-- Opening Marker --
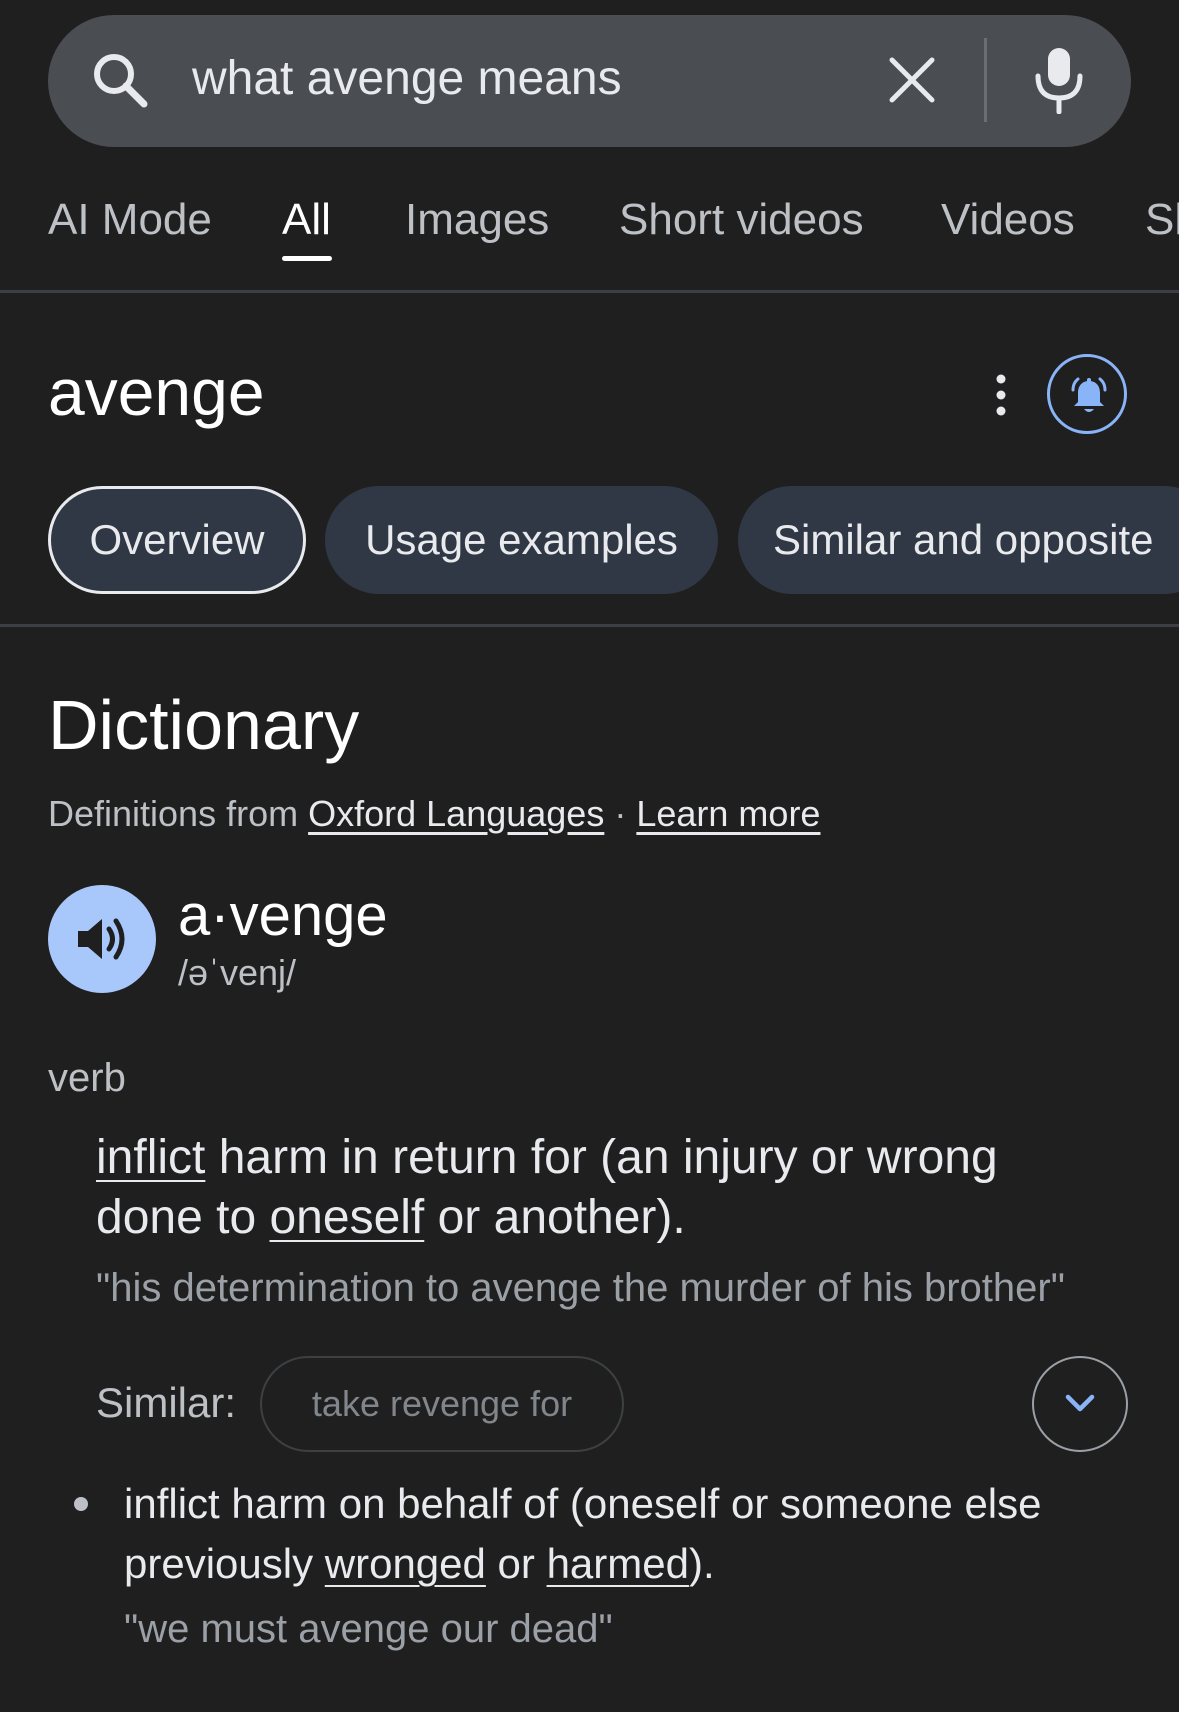 This screenshot has width=1179, height=1712. What do you see at coordinates (406, 1564) in the screenshot?
I see `wronged-link: wronged` at bounding box center [406, 1564].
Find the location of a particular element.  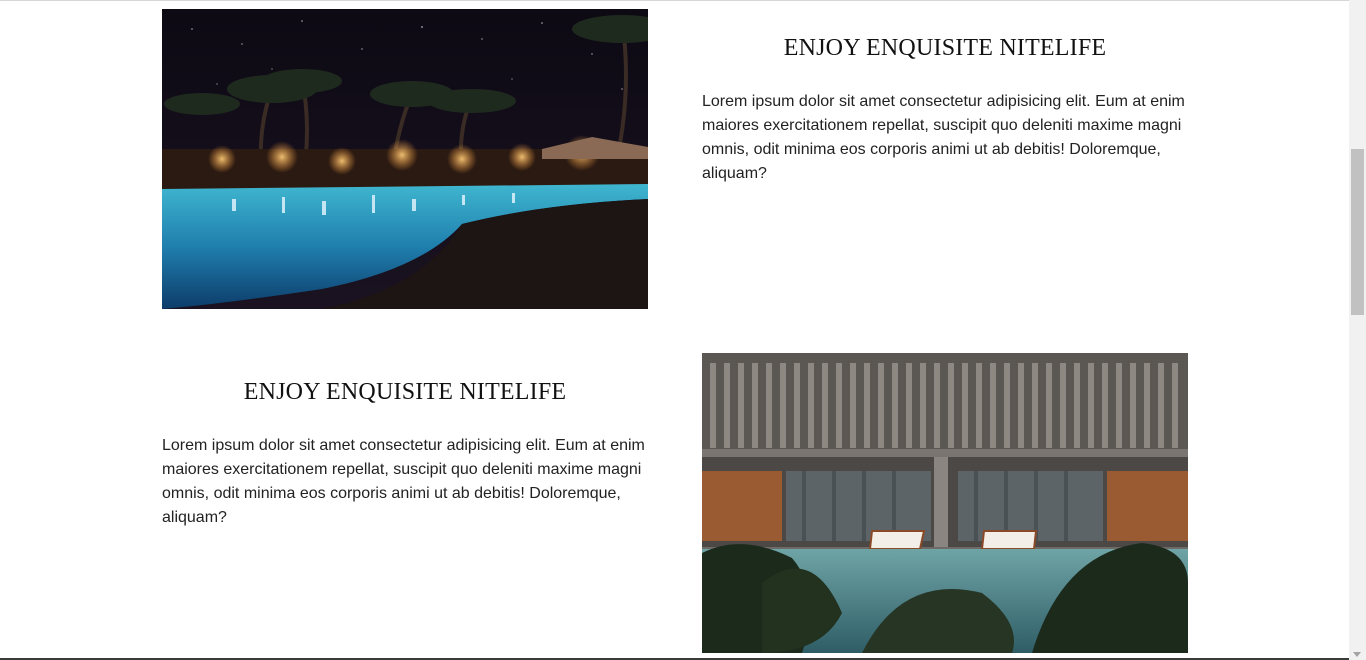

scrollbar-thumb is located at coordinates (1358, 232).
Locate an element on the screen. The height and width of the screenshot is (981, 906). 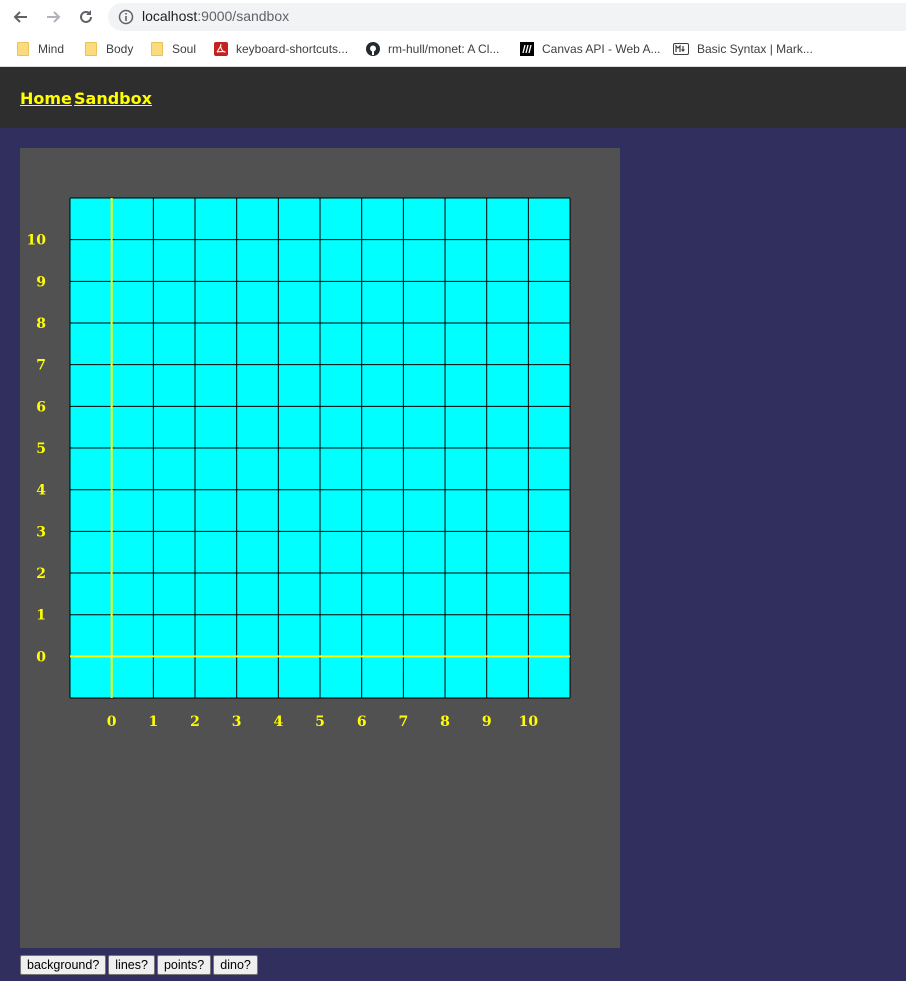
points-toggle-button: points? is located at coordinates (184, 965).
-- Closing Marker --
* _TASK DESCRIPTION_: Switch "element" to "item" and write out all the records again, with everything else unchanged and the pictures left out.

* _ANSWER TO THIS EXERCISE_:
 This screenshot has width=1179, height=1712. What do you see at coordinates (406, 1564) in the screenshot?
I see `wronged-link: wronged` at bounding box center [406, 1564].
Find the location of a particular item.  

scrollbar-thumb is located at coordinates (1358, 232).
Locate an item on the screen. The height and width of the screenshot is (981, 906). 
points-toggle-button: points? is located at coordinates (184, 965).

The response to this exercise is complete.